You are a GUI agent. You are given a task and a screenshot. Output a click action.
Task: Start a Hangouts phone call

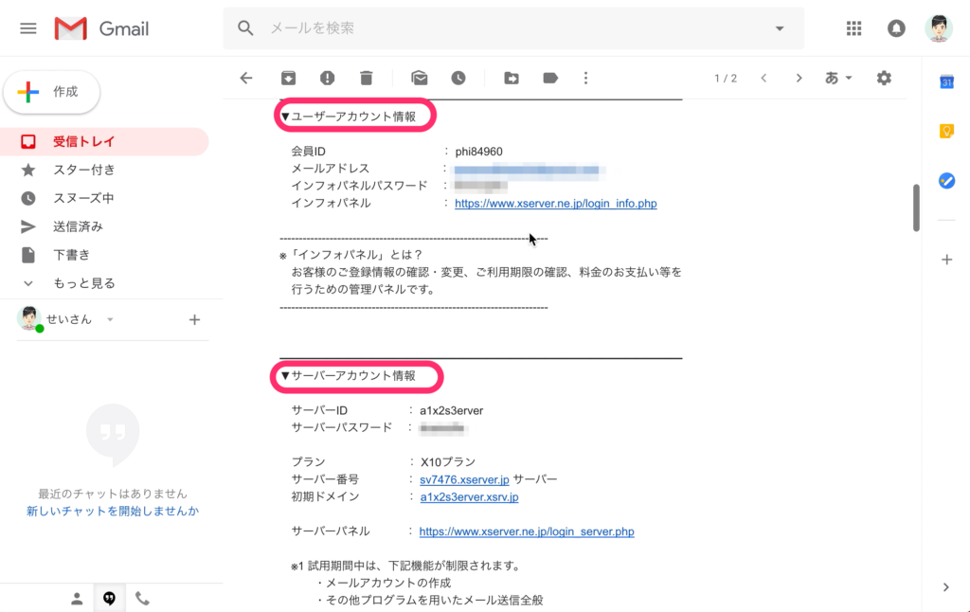coord(143,598)
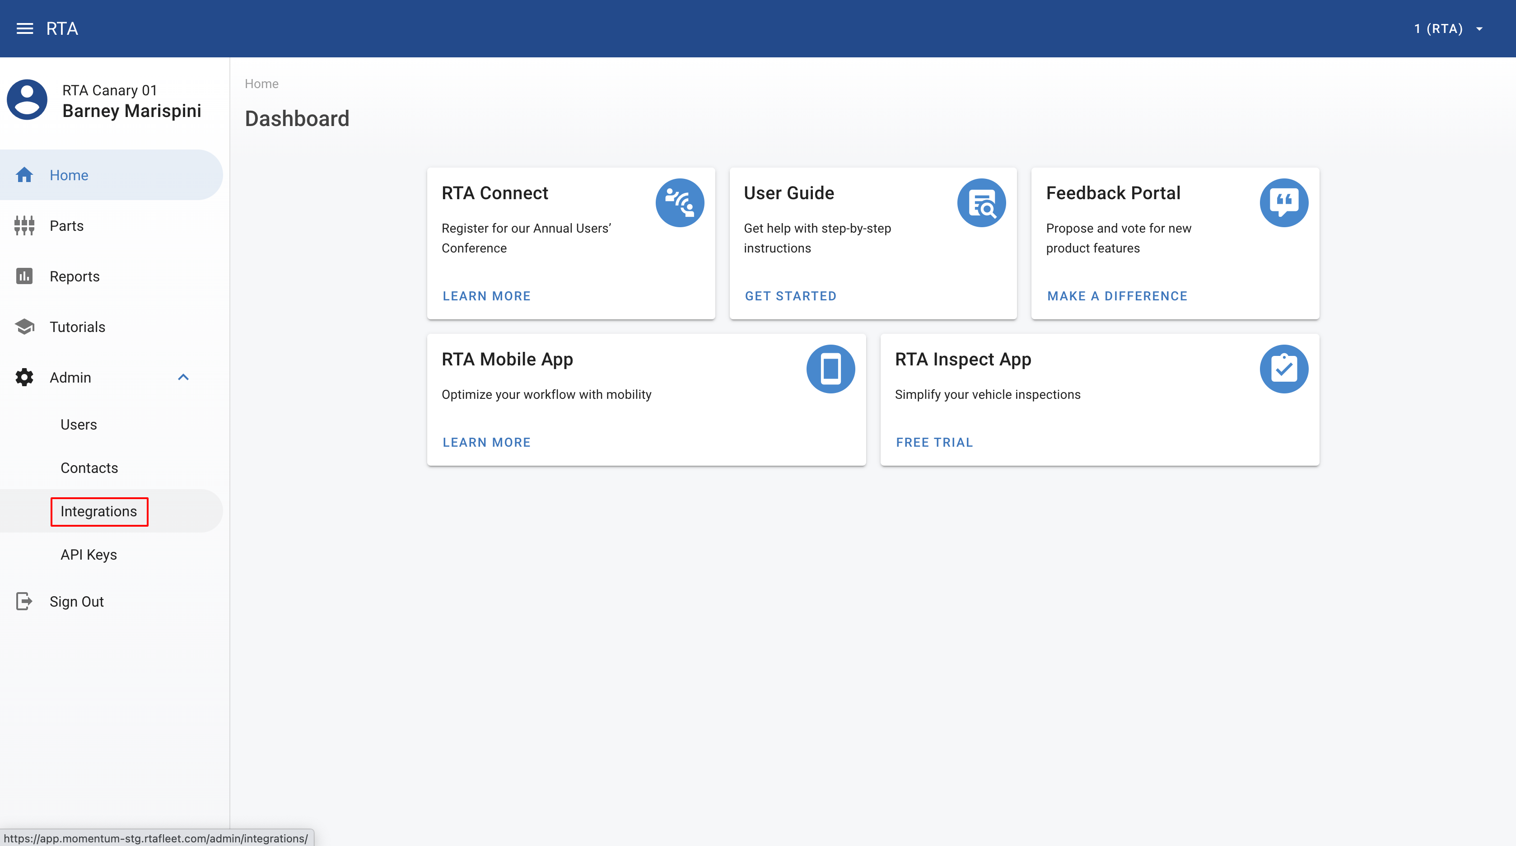Open Parts in the sidebar
The height and width of the screenshot is (846, 1516).
[x=67, y=225]
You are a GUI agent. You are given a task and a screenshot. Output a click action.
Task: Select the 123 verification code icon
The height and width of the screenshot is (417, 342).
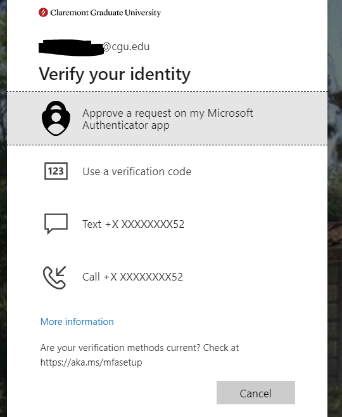(x=56, y=171)
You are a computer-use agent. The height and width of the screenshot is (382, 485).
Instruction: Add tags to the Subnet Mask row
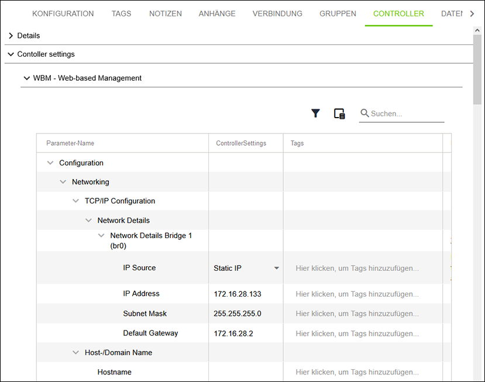[357, 314]
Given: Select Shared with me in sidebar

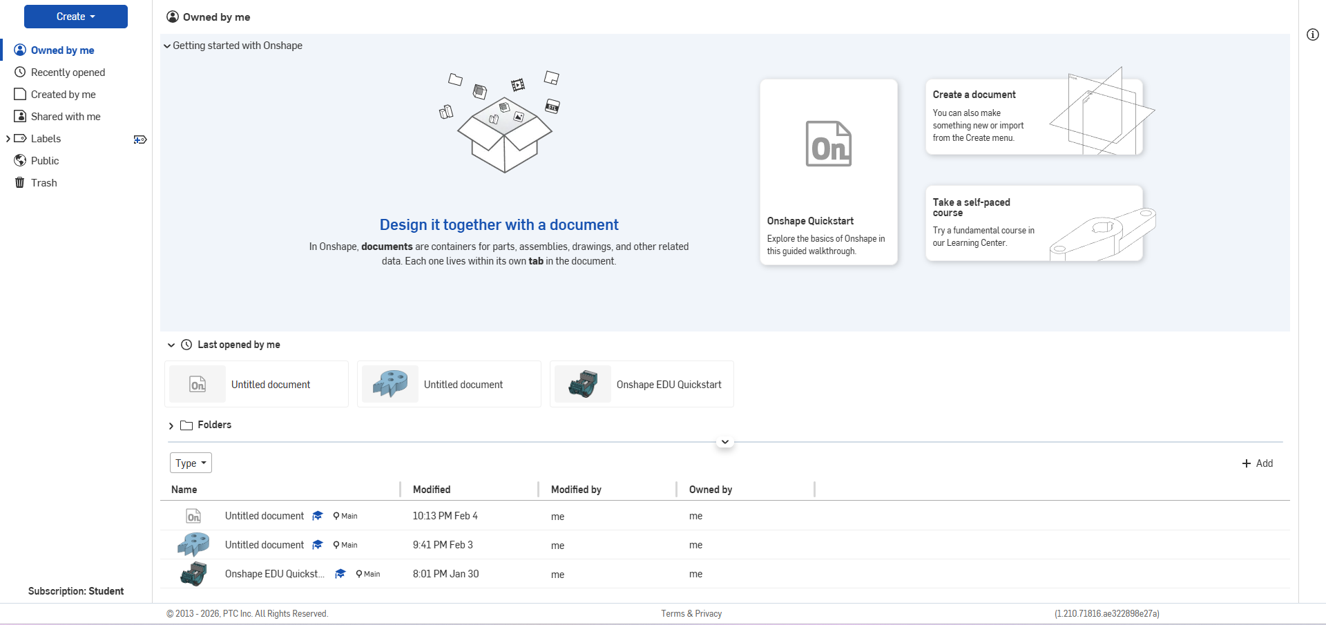Looking at the screenshot, I should (x=66, y=117).
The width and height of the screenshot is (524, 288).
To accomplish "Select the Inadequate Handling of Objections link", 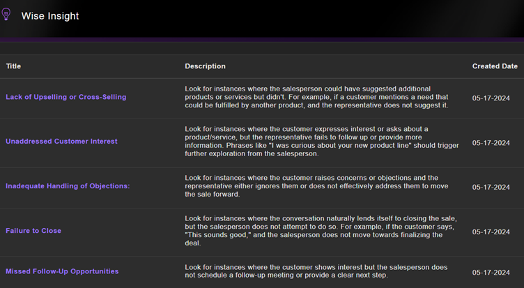I will point(68,186).
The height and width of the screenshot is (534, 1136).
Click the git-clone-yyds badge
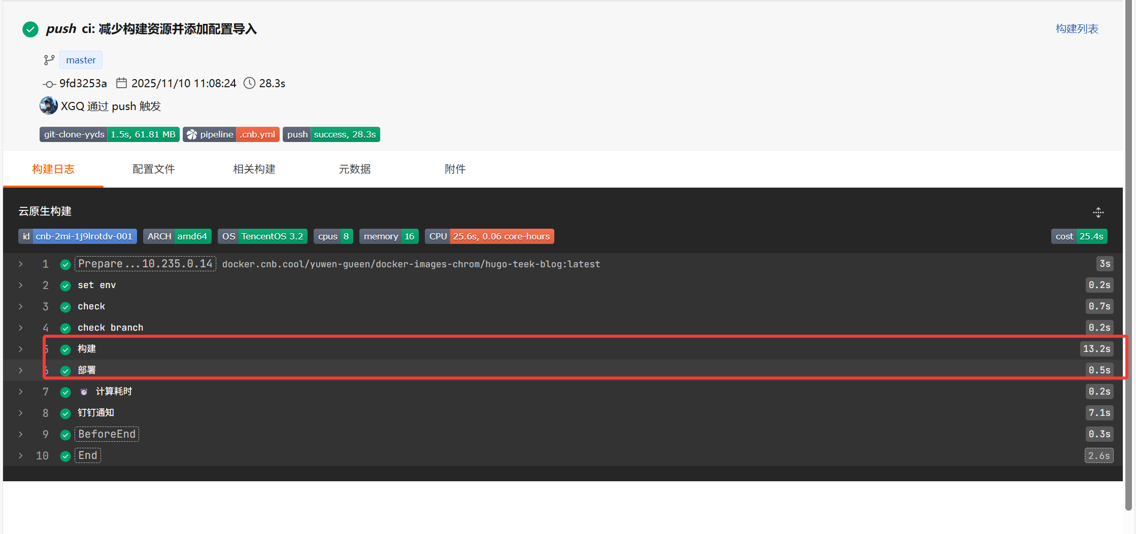(109, 134)
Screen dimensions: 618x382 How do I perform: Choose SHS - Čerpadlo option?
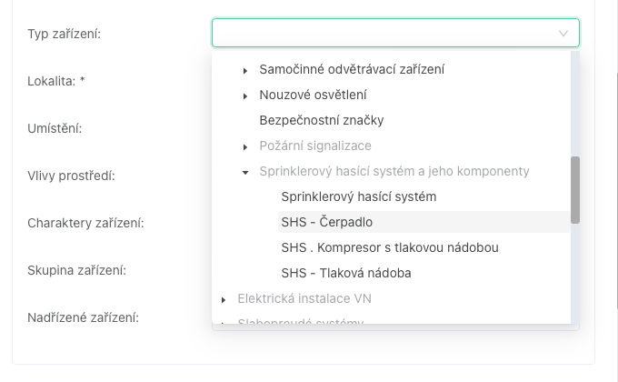(x=327, y=222)
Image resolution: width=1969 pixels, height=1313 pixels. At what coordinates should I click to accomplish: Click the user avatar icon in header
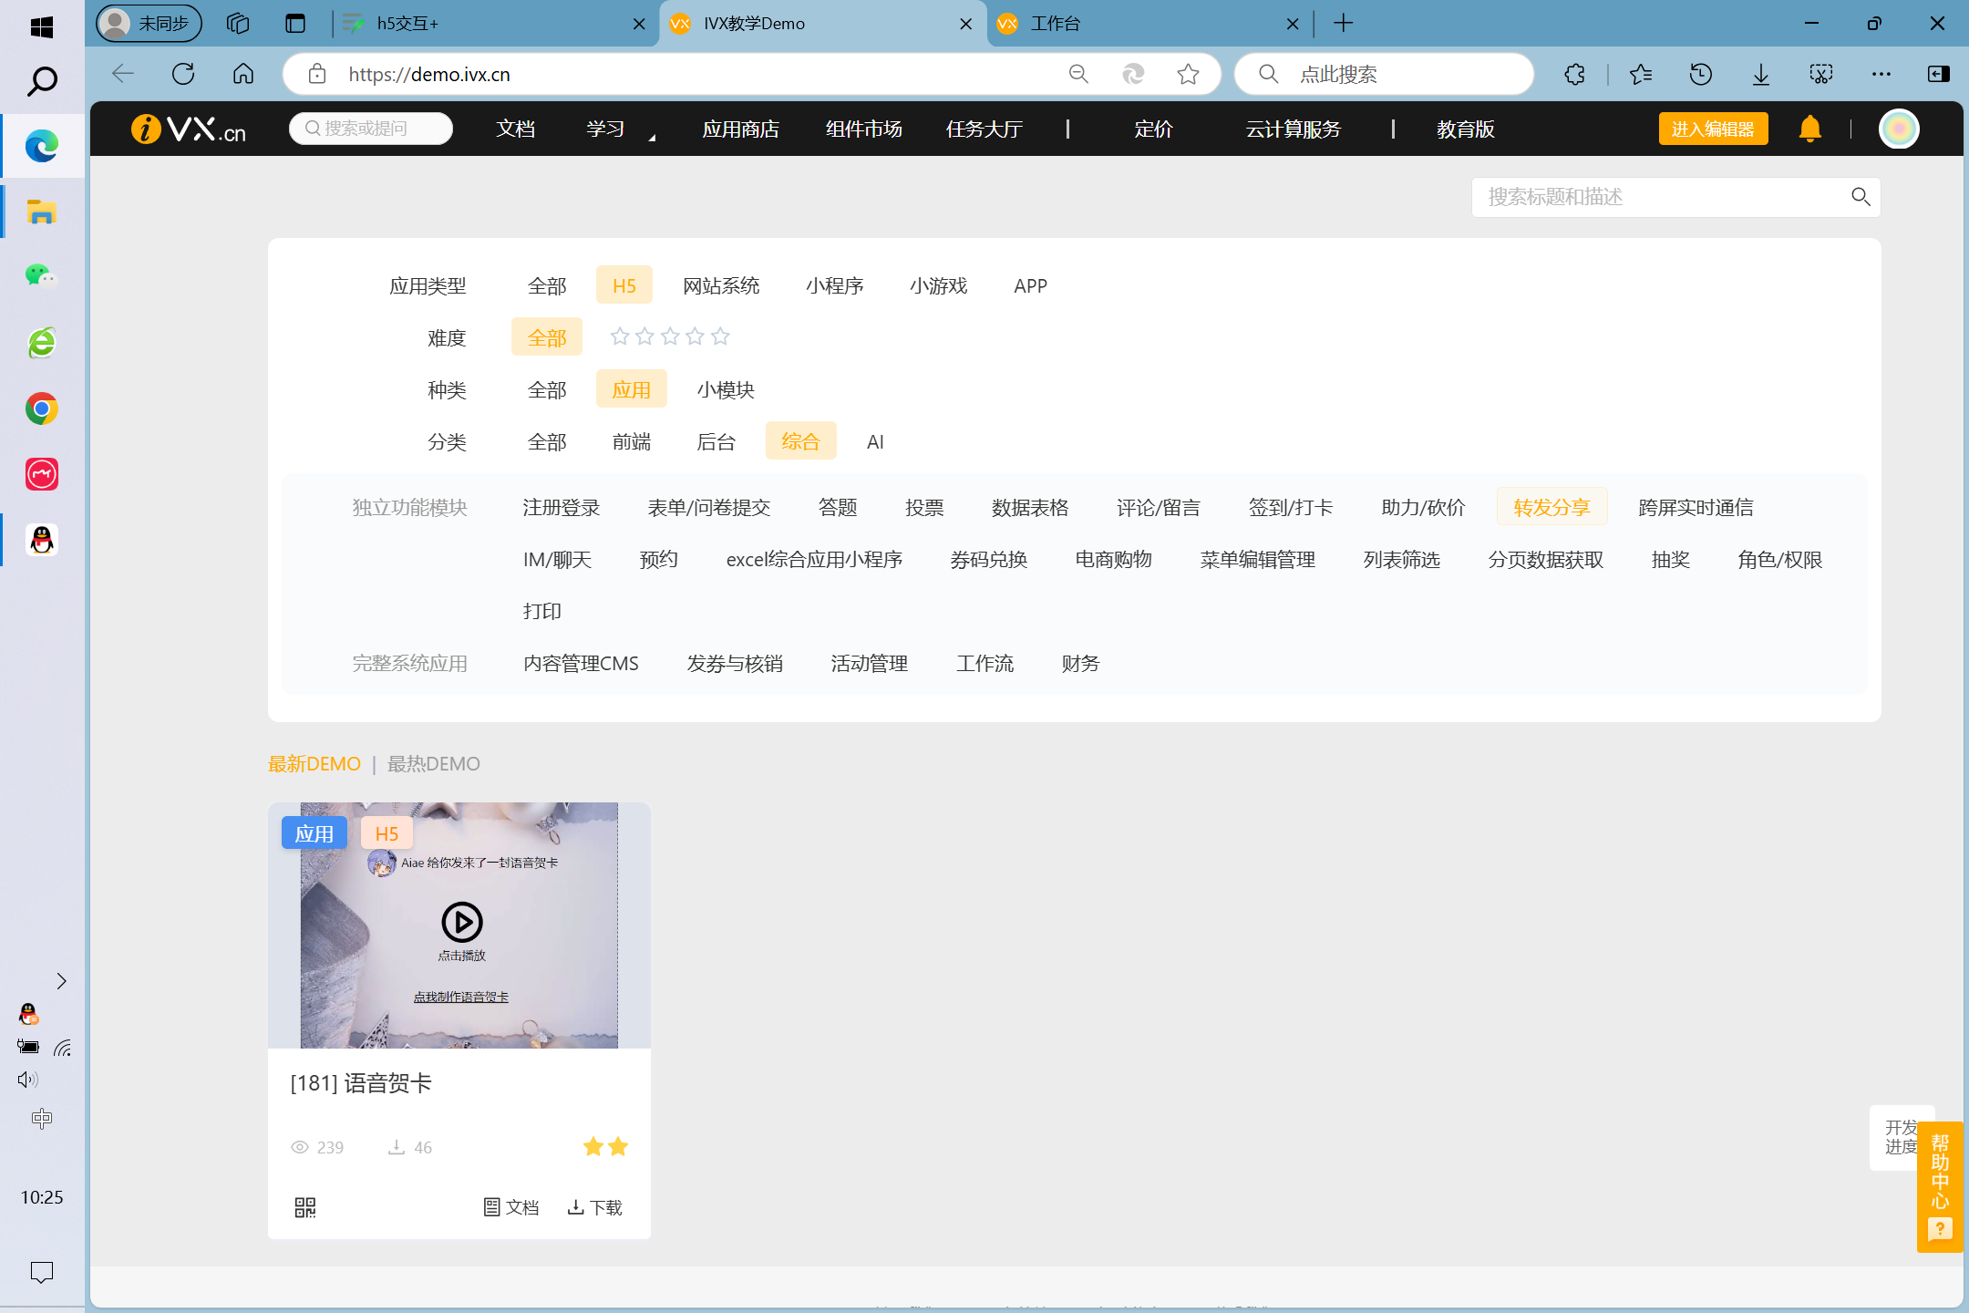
━━━━━━━━━━━━━━━━━━━━━━━━━━━━━━
TO BE DONE: Please reproduce the lines word for word, from the line containing "Screen dimensions: 618x382" through the end of the lines, leaving the pictures out of your answer.

WRITTEN RESPONSE:
Screen dimensions: 618x382 How do I perform: Choose SHS - Čerpadlo option?
(x=327, y=222)
Image resolution: width=1969 pixels, height=1313 pixels. At what coordinates should I click to accomplish: Click the user avatar icon in header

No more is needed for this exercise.